Initial soil-test P and K results from across the sites ranged from very low to very high according to ISU interpretations. ISU fertilizer recommendations based on the test results are outlined in ISU publication PM-1688 “A General Guide for Crop Nutrient and Limestone Recommendations in Iowa.” Average grain yield across treatments and trials ranged from 78 to 238 bushels per acre.

There were statistically significant yield increases in 27 of the 32 P site-years (up to 77 bushels per acre) and in 37 of the 67 K site-years (up to 111 bushels per acre).
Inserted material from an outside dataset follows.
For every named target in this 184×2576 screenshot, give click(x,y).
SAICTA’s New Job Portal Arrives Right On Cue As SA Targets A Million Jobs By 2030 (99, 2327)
No corn yield response to P and K fertilization was expected in several sites because soil-test P or K was in the high or very high interpretation categories.

Using and interpreting tissue tests for phosphorus

The research results (crops.extension.iastate.edu/cropnews/2016/06/research-shows-role-phosphorus-and-potassium-tissue-testing-corn) show the yield response to P decreased (so the relative yield increased) with increasing tissue P concentrations. The critical concentration ranges were 0.48% to 0.55% P for young plants and 0.25% to 0.31% P for leaves. The models R2 values indicate the proportion of variation explained and were very similar for both models but were higher for the sampled corn leaves than for the young plants. Also, the capacity of the tissue test values to predict the magnitude of response below the critical concentration range was poorer for young plants than for leaves at silking. So, a P tissue test for leaves at silking was better than for young plants.

Using and interpreting tissue tests for potassium

The research (crops.extension.iastate.edu/cropnews/2016/06/research-shows-role-phosphorus-and-potassium-tissue-testing-corn) shows that the yield response to K also increased with increasing tissue K concentrations. The critical concentration ranges were 1.88% to 2.53% K for young plants and 1.06% to 1.42% K for leaves. The R2 values of the relationships were approximately similar for response models and tissue tests. Therefore, K tests based on young plants or leaves showed similar performance.

 Conclusions from using tissue tests for P and K on corn

“This ISU study demonstrated that tissue tests can be used as in-season tools to assess the P and K sufficiency in corn,” says Mallarino. The estimated critical concentration ranges for P and K are lower or in the lower portion of sufficiency levels suggested in various literature sources, which were developed mostly from older research or for other regions.

“Although these results will be used to develop the first tissue-test guidelines for P and K in Iowa, the value of tissue testing is not better than soil testing as a diagnostic tool, says Mallarino. “And, tissue testing is of doubtful value to correct the P and K deficiencies for the sampled crop. Thus, tissue testing should be used to complement and not substitute widespread use of soil testing for making fertilization decisions.”

Acknowledgement: Funding for this study was provided by the Iowa Soybean Association and the DuPont-Pioneer Crop Management Research Awards Program.